Summary of significant accounting policies
|12 Months Ended|
Feb. 02, 2019
|Summary of significant accounting policies|
|Summary of significant accounting policies||
2. Summary of significant accounting policies
The Company’s fiscal year is the 52 or 53 weeks ending on the Saturday closest to January 31. The Company’s fiscal years ended February 2, 2019 (fiscal 2018), February 3, 2018 (fiscal 2017), and January 28, 2017 (fiscal 2016) were 52, 53, and 52-week years, respectively.
The Company’s consolidated financial statements include the accounts of the Company and its wholly owned subsidiaries. All significant intercompany accounts, transactions, and unrealized profit were eliminated in consolidation.
Use of estimates
The preparation of consolidated financial statements in conformity with U.S. generally accepted accounting principles (GAAP) requires management to make estimates and assumptions that affect the reported amounts of assets and liabilities at the date of the consolidated financial statements and the reported amounts of revenues and expenses during the accounting period. Actual results could differ from those estimates.
Certain prior year amounts have been reclassified to conform to the current year presentation.
Cash and cash equivalents
Cash and cash equivalents include cash on hand and highly liquid investments with original maturities of three months or less from the date of purchase. Cash equivalents also include amounts due from third-party financial institutions for credit card and debit card transactions. These receivables typically settle in five days or less with little or no default risk. Amounts from third-party financial institutions for credit card and debit card transactions were $57,698 and $60,773 as of February 2, 2019 and February 3, 2018, respectively.
The Company determines the balance sheet classification of its investments at the time of purchase and evaluates the classification at each balance sheet date. Money market funds, certificates of deposit, and time deposits with maturities of greater than three months but no more than twelve months are carried at cost, which approximates fair value and are recorded in the consolidated balance sheets in short-term investments (see Note 13, “Investments”).
Receivables consist principally of amounts due from vendors and landlord construction allowances earned but not yet received. These receivables are computed based on provisions of the vendor and lease agreements in place and the Company’s completed performance. The Company does not require collateral on its receivables and does not accrue interest. Credit risk with respect to receivables is limited due to the diversity of vendors and landlords comprising the Company’s vendor base. The Company performs ongoing credit evaluations of its vendors and evaluates the collectability of its receivables based on the length of time the receivable is past due and historical experience.
The receivable for vendor allowances was $97,885 and $78,238 as of February 2, 2019 and February 3, 2018, respectively. The receivable for landlord allowances was $19,746 and $12,729 as of February 2, 2019 and February 3, 2018, respectively. The allowance for doubtful receivables was $651 and $1,371 as of February 2, 2019 and February 3, 2018, respectively.
Merchandise inventories are stated at the lower of cost or market. Cost is determined using the weighted-average cost method and includes costs incurred to purchase and distribute goods. Inventory cost also includes vendor allowances related to co-op advertising, markdowns, and volume discounts. The Company maintains an inventory reserve for lower of cost or market and shrink. The inventory reserve was $36,640 and $24,804 as of February 2, 2019 and February 3, 2018, respectively.
________________________
■ TO-DO ITEM A
Please condense the paragraph of the accounting policies note that begins "Receivables consist principally of amounts due from vendors" into a short bulleted list that keeps its main facts.
■ TO-DO ITEM B
According to the accounting policies note, what method does the Company use to determine the cost of merchandise inventories?
■ TO-DO ITEM C
Extend the accounting policies note past its final sentence, continuing in the same style.
________________________
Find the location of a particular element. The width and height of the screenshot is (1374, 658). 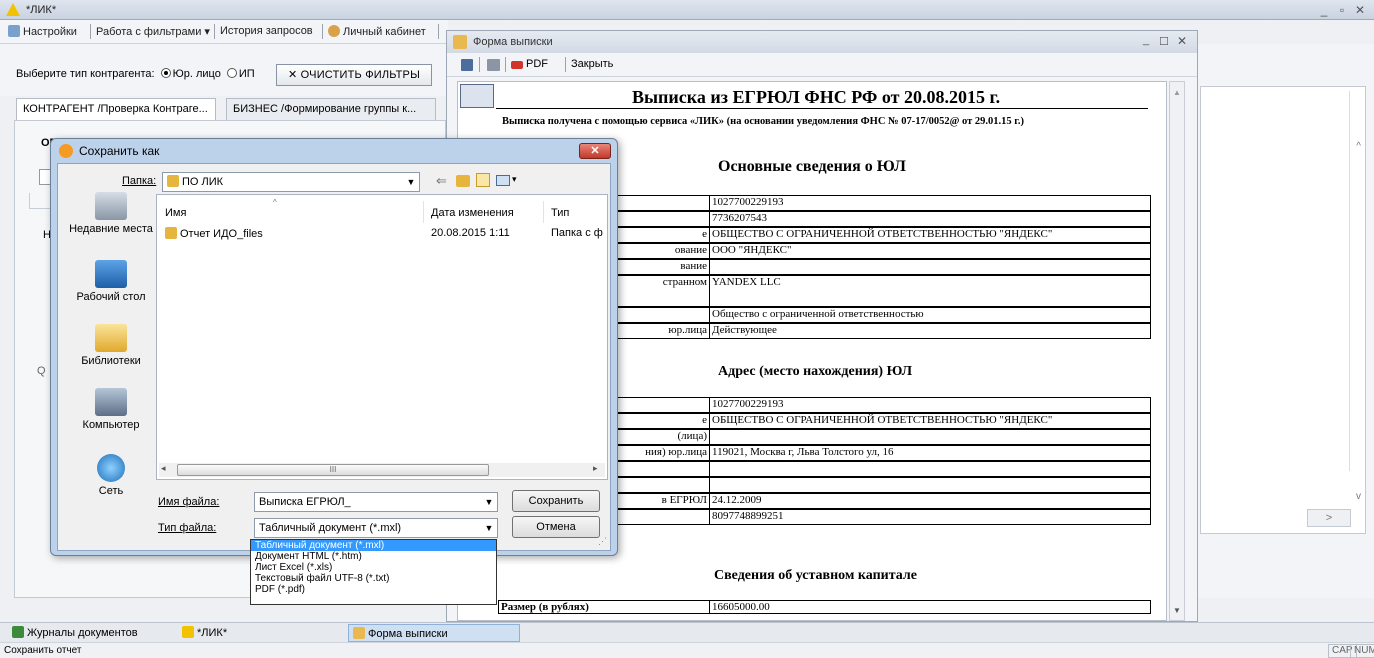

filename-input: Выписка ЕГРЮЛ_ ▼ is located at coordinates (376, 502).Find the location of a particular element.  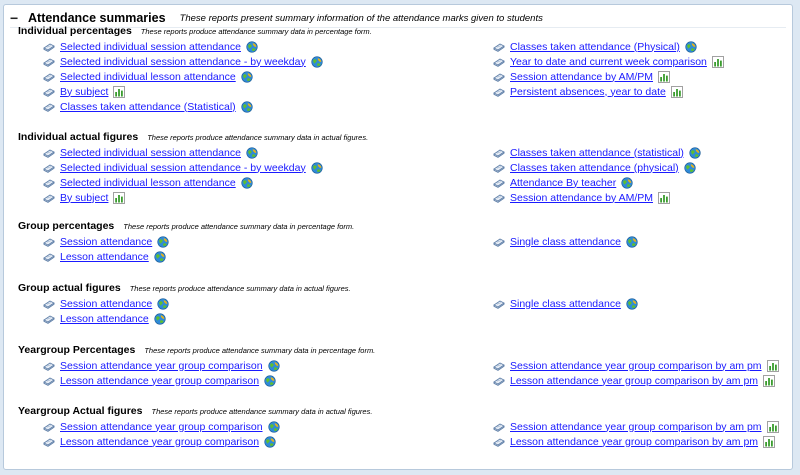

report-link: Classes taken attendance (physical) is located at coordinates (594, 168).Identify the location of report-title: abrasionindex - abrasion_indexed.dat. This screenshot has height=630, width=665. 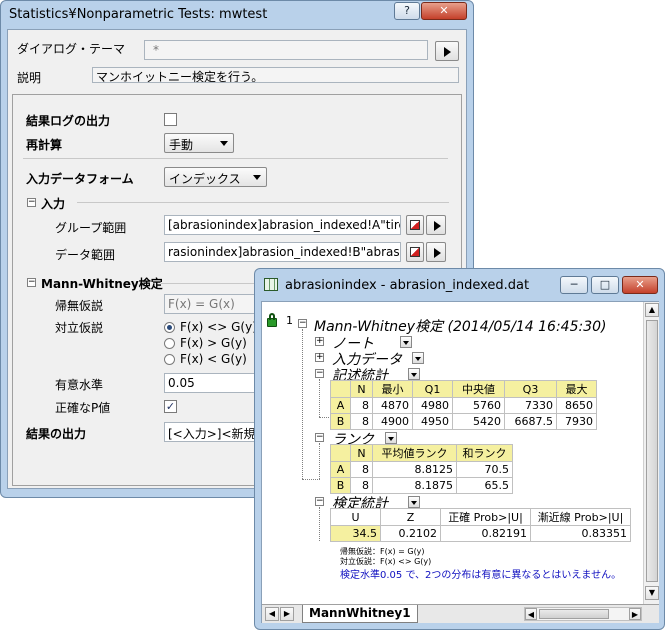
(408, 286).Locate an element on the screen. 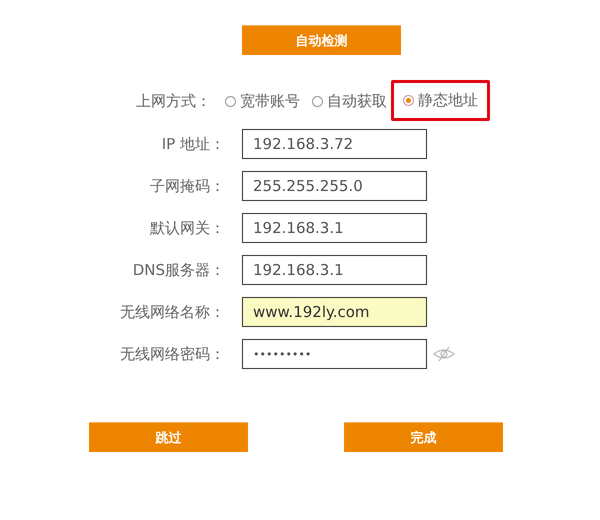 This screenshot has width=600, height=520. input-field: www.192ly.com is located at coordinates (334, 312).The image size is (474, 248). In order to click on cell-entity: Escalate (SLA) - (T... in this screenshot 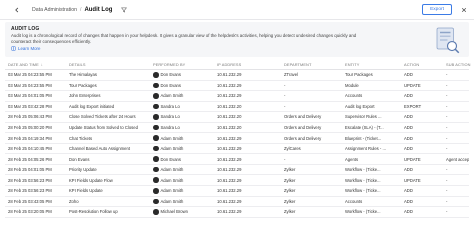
________________________
■ ANSWER SPACE A
- Receivables are mainly amounts due from vendors and landlord construction allowances that have been earned but not yet received.
- They are computed from the vendor and lease agreements in place and the Company's completed performance.
- The Company does not require collateral on receivables and does not accrue interest on them.
- Credit risk is limited because many different vendors and landlords make up the vendor base.
- The Company runs ongoing credit evaluations of its vendors.
- It judges collectability by how long a receivable is past due and by historical experience.

■ ANSWER SPACE B
The weighted-average cost method.

■ ANSWER SPACE C
Fair value of financial instruments
The carrying value of cash and cash equivalents, accounts receivable, and accounts payable approximates their estimated fair values due to the short maturities of these instruments. The Company had no outstanding debt as of February 2, 2019 and February 3, 2018.
Property and equipment
The Company’s property and equipment are stated at cost, net of accumulated depreciation and amortization. Maintenance and repairs are charged to operating expense as incurred. The Company’s assets are depreciated or amortized using the straight-line method over the shorter of their estimated useful lives or the expected lease term as follows:
The Company capitalizes costs incurred during the application development stage in developing or purchasing internal use software. These costs are amortized over the estimated useful life of the software.
The Company periodically evaluates whether changes have occurred that would require revision of the remaining useful life of equipment and leasehold improvements or render them not recoverable. If such circumstances arise, the Company uses an estimate of the undiscounted sum of expected future operating cash flows during their holding period to determine whether the long-lived assets are impaired. If the aggregate undiscounted cash flows are less than the carrying amount of the assets, the resulting impairment charges to be recorded are calculated based on the excess of the carrying value of the assets over the fair value of such assets. No significant impairment charges were recognized in fiscal 2018, fiscal 2017, or fiscal 2016. Impairment charges are included in selling, general and administrative (SG&A) expenses in the consolidated statements of income.
Goodwill represents the excess of cost over the fair value of net assets acquired. The Company reviews the recoverability of goodwill annually during the fourth quarter or more frequently if an event occurs or circumstances change that would indicate that impairment may exist (see Note 6, “Goodwill”).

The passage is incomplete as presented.